If this is a production environment and you have only 1 instance and you want minimal down time
configure minimum instances to 2, and Beanstalk will launch another instance for you.
terminate the problematic instance via EC2 tab, Beanstalk will launch another instance for you because minimum instance is 2
configure minimum instance back to 1, Beanstalk will remove one of your two instances.
By default Elastic Beanstalk "throws a timeout exception" after 8 minutes (480 seconds defined in settings) if your commands did not complete in time.
You can set an higher time up to 30 minutes (1800 seconds).
{
"Namespace": "aws:elasticbeanstalk:command",
"OptionName": "Timeout",
"Value": "1800"
}
Read here: http://docs.aws.amazon.com/elasticbeanstalk/latest/dg/command-options.html
Had the same issue here (single t1.micro instance).
Did solve the problem by rebooting the EC2 instance via the EC2 page on the Management Console (and not from EB page).
Beanstalk deployment (and other features like Get Logs) work by sending SQS commands to instances. SQS client is deployed to instances and checks queue about every 20 secs (see /var/log/cfn-hup.log):
2018-05-30 10:42:38,605 [DEBUG] Receiving messages for queue https://sqs.us-east-2.amazonaws.com/124386531466/93b60687a33e19...
If SQS Client crashes or has network problems on t1/t2 instances then it will not be able to receive commands from Beanstalk, and deployment would time out. Rebooting instance restarts SQS Client, and it can receive commands again.
An easier way to fix SQS Client is to restart cfn-hup service:
sudo service cfn-hup restart
In the case of deployment, an alternative to shutting down the EC2 instances and waiting for Elastic Beanstalk to react, or messing about with minimum and maximum instances, is to simply perform a Rebuild environment on the target environment.
If a previous deployment failed due to timeout then the new version will still be registered against the environment, but due to the timeout it will not appear to be operational (in my experience the instance appears to still be running the old version).
Rebuilding the environment seems to reset things with the new version being used.
Obviously there's the downside with that of a period of downtime.
I think is the correct way to deal with this.
I think the correct way to deal with this is to figure out the cause of the timeout by doing what this answer suggests.
chongzixin's answer is what needs to be done if you need this fixed ASAP before investigating the reason for a timeout.

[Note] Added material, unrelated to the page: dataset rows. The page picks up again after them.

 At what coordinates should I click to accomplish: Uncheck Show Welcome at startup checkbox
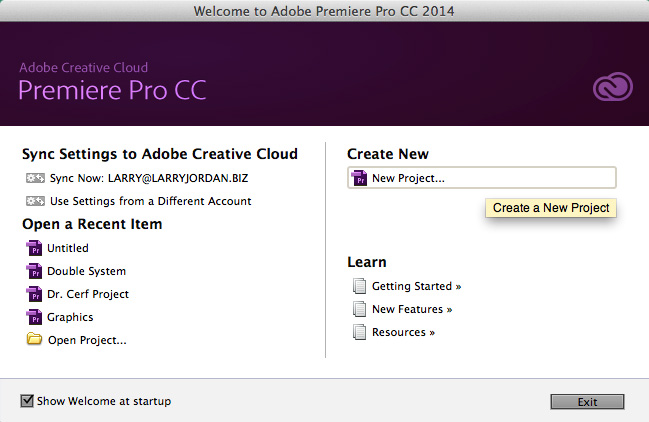point(27,401)
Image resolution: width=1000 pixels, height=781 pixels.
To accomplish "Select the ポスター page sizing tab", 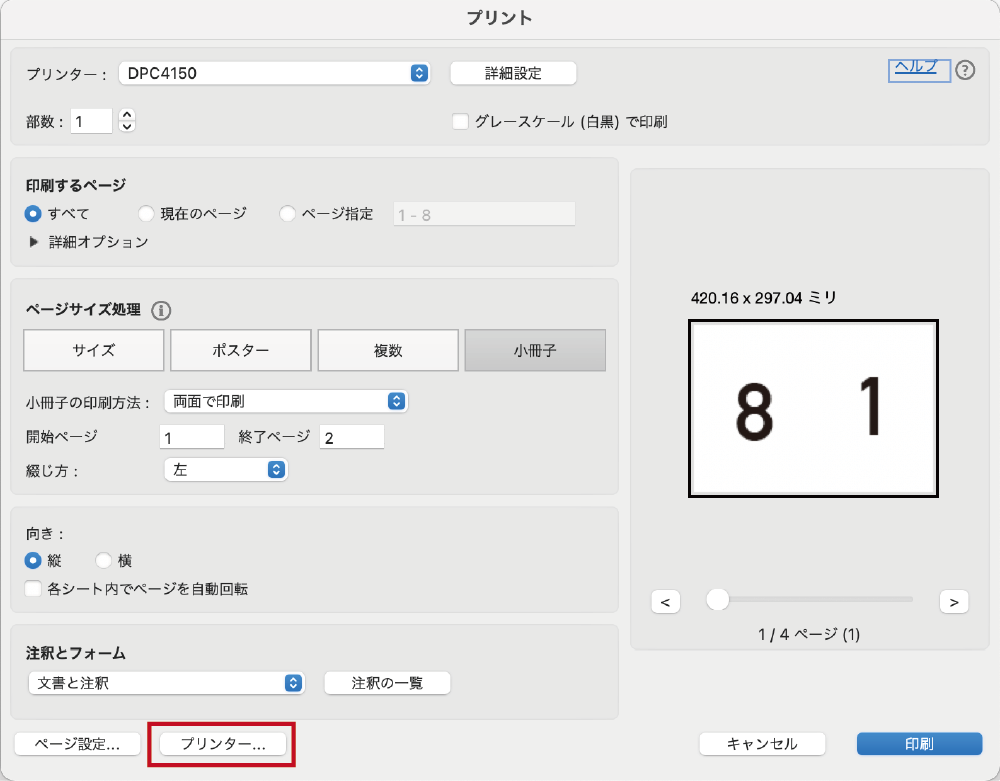I will click(x=240, y=351).
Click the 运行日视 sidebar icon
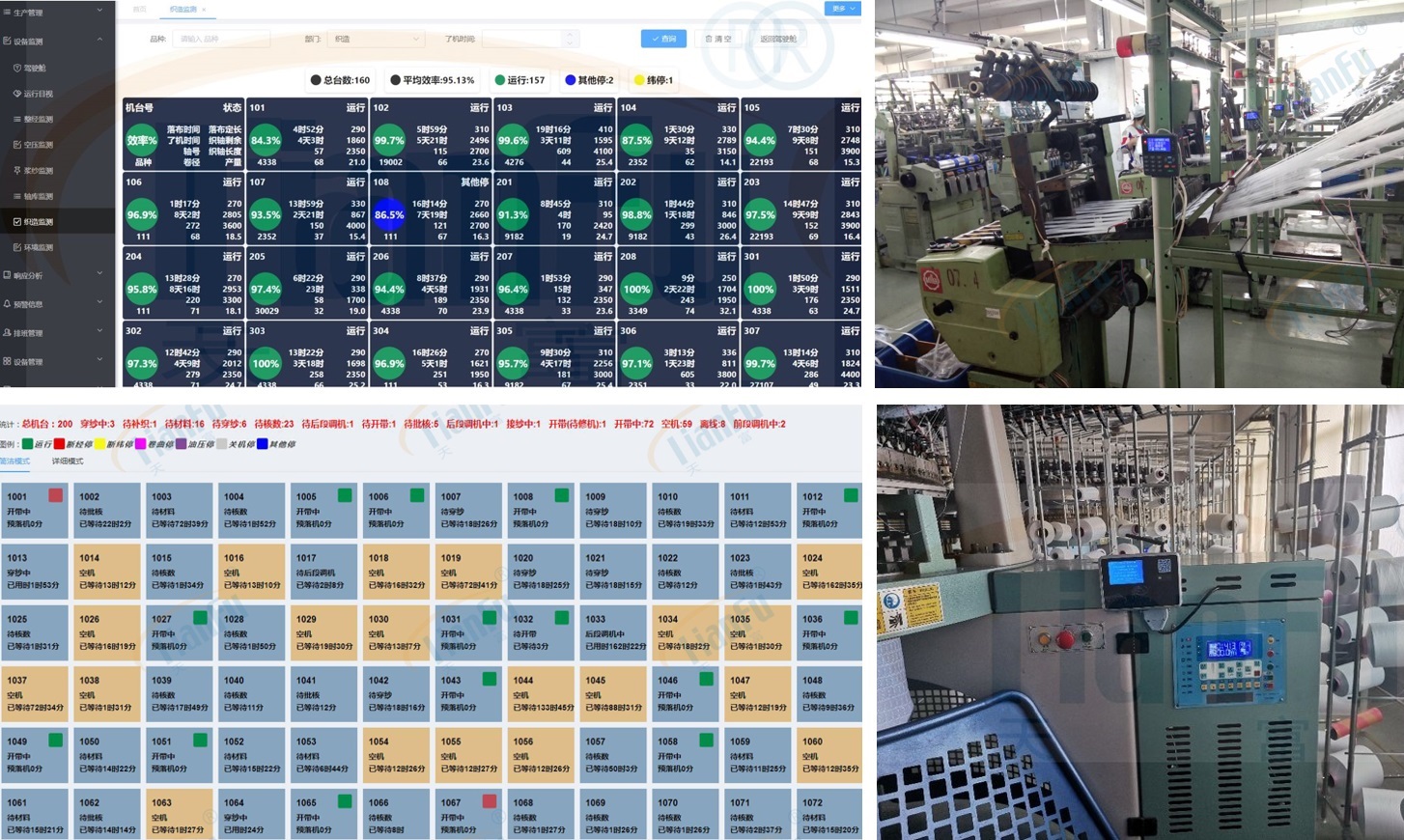 pos(17,94)
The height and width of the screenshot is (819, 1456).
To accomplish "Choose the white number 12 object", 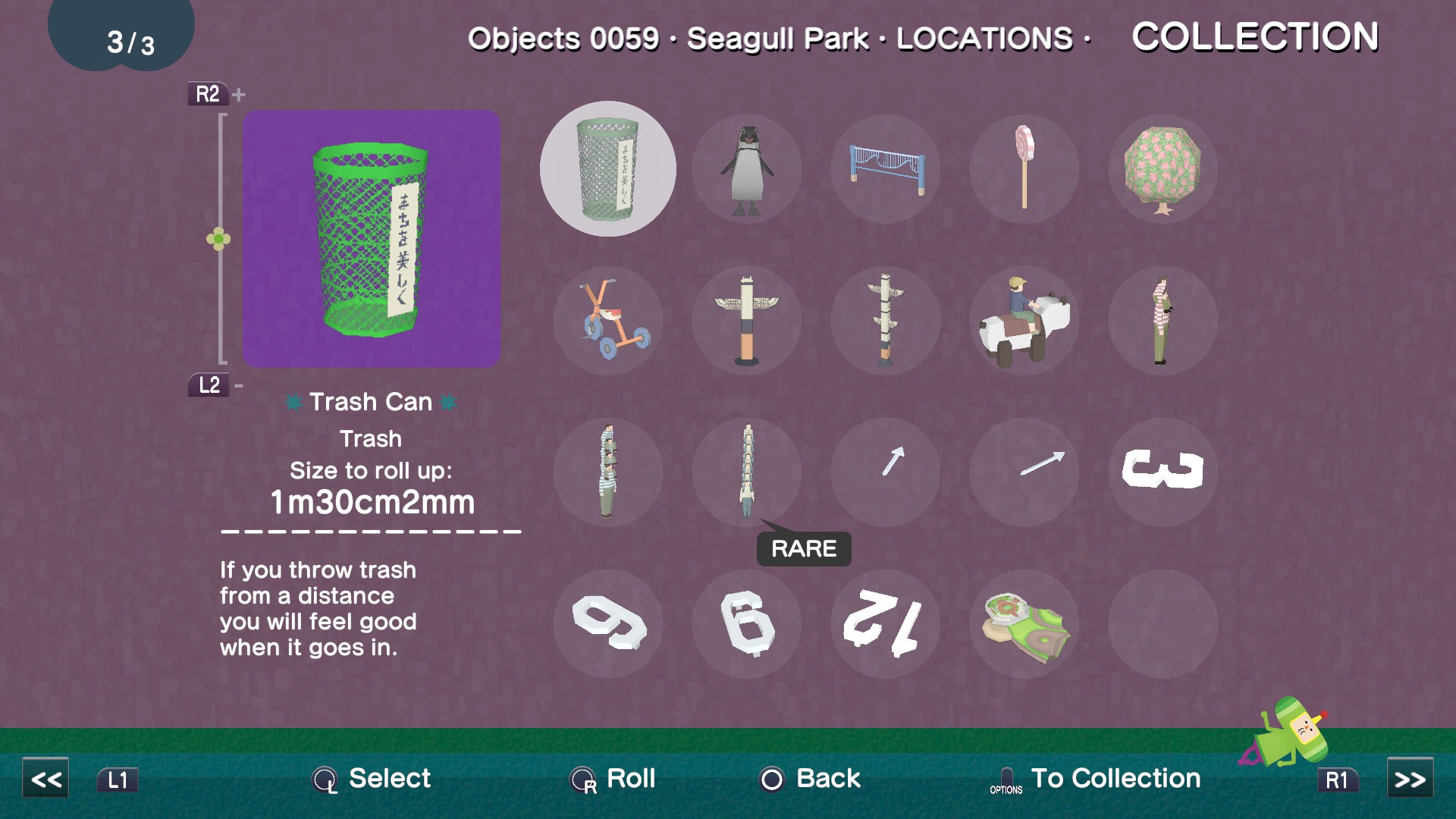I will coord(886,624).
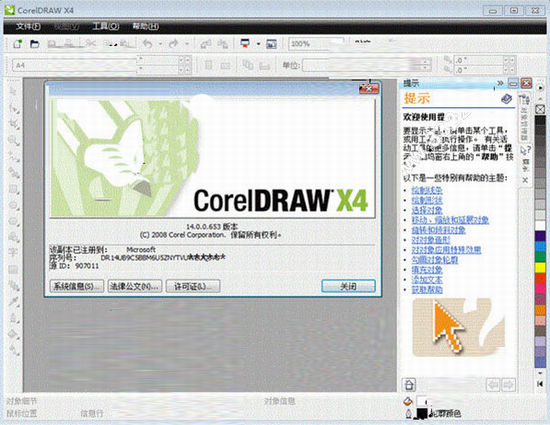Image resolution: width=550 pixels, height=425 pixels.
Task: Open file using the folder icon
Action: point(34,44)
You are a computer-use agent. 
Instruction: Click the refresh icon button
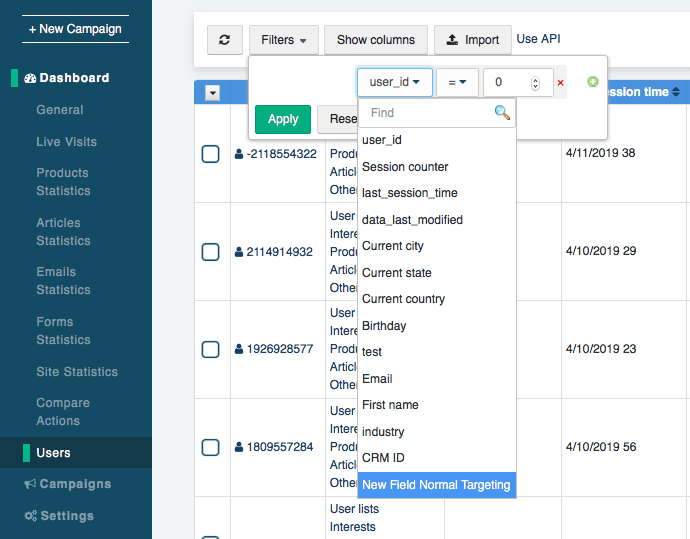(x=224, y=40)
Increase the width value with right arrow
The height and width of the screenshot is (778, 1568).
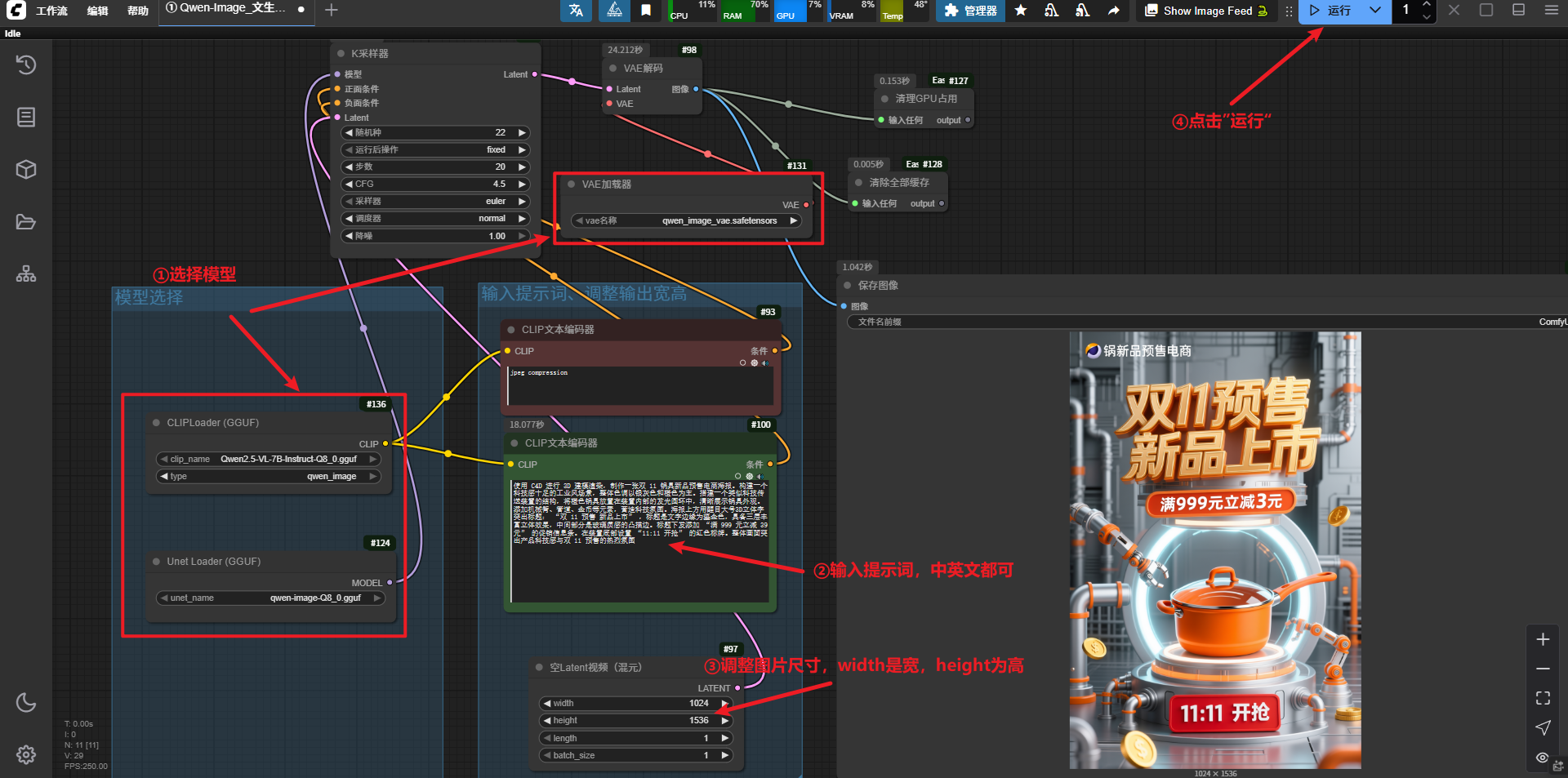point(724,703)
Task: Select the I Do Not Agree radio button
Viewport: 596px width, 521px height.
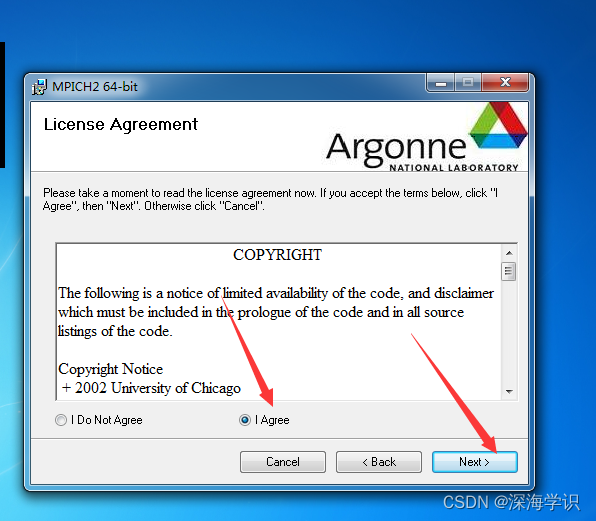Action: click(61, 420)

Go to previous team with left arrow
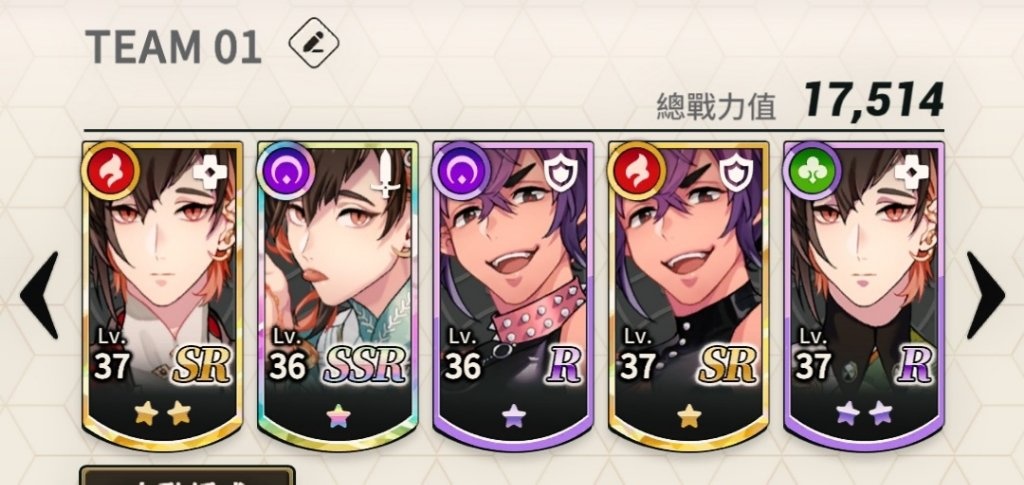click(40, 295)
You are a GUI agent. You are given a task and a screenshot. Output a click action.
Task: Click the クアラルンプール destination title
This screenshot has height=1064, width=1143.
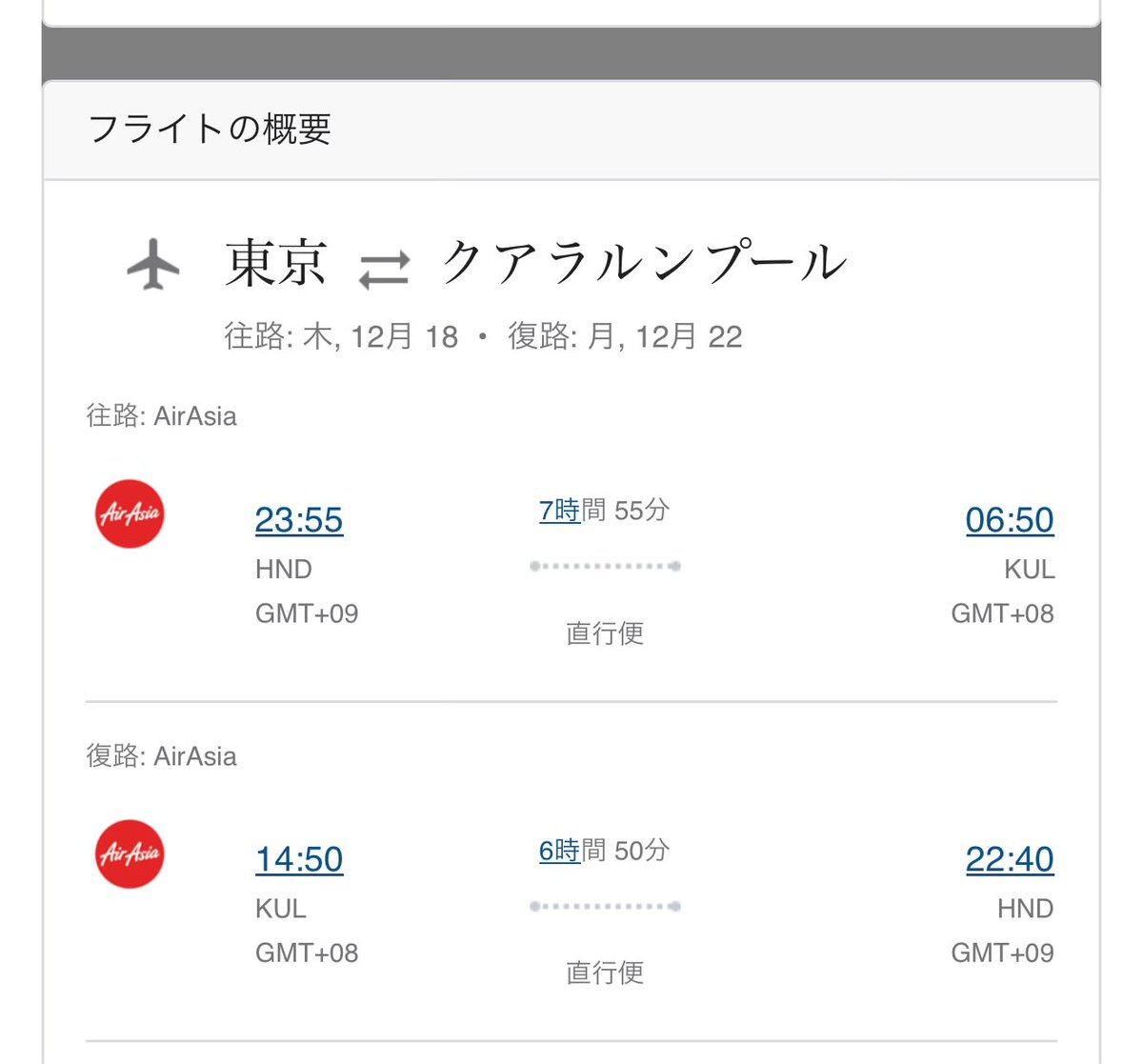(x=643, y=263)
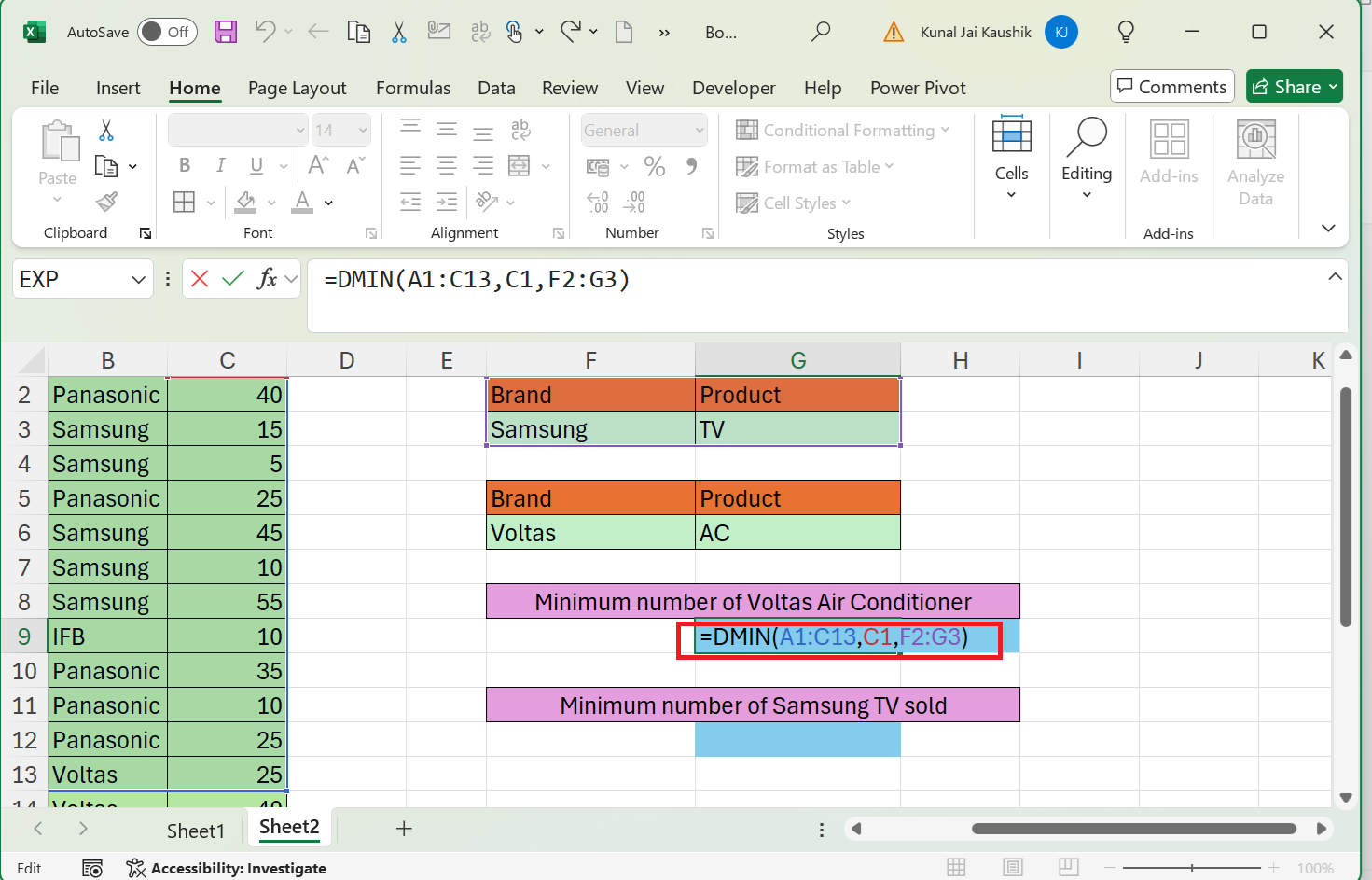This screenshot has height=880, width=1372.
Task: Switch to the Formulas ribbon tab
Action: tap(413, 88)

However, if you do need to increase timeout, see the following:
Add configuration files to your source code in a folder named .ebextensions and deploy it in your application source bundle.
Example:
option_settings:
"aws:elasticbeanstalk:command":
Timeout: 2400
*"value" represents the length of time before timeout in seconds.
Reference: https://serverfault.com/a/747800/496353
"Restart App Server(s)" from the "Actions" menu in Elastic Beanstalk management dashboard followed by eb deploy fixes it for me.
Visual cue for the first instruction
After two days of checking random issues, I restarted both EC2 instances one after another to make sure there is no downtime. Site worked fine but after a while, website started throwing error 504.
When I checked the http server, nginx was off and "Out of HDD space" was thrown. "Increased the HDD size", elastic beanstalk created new instances and the issue was fixed.
For me, the problem was my VPC security group rules. According to the docs, you need to allow outbound traffic on port 123 for NTP to work. I had the port closed, so the clock was drifting, and so the EC2's were becoming unresponsive to commands from the Elastic Beanstalk environment, taking forever to deploy (only to time out) failing to get logs, etc.
Thank you #Logan Pickup for the hint in your comment.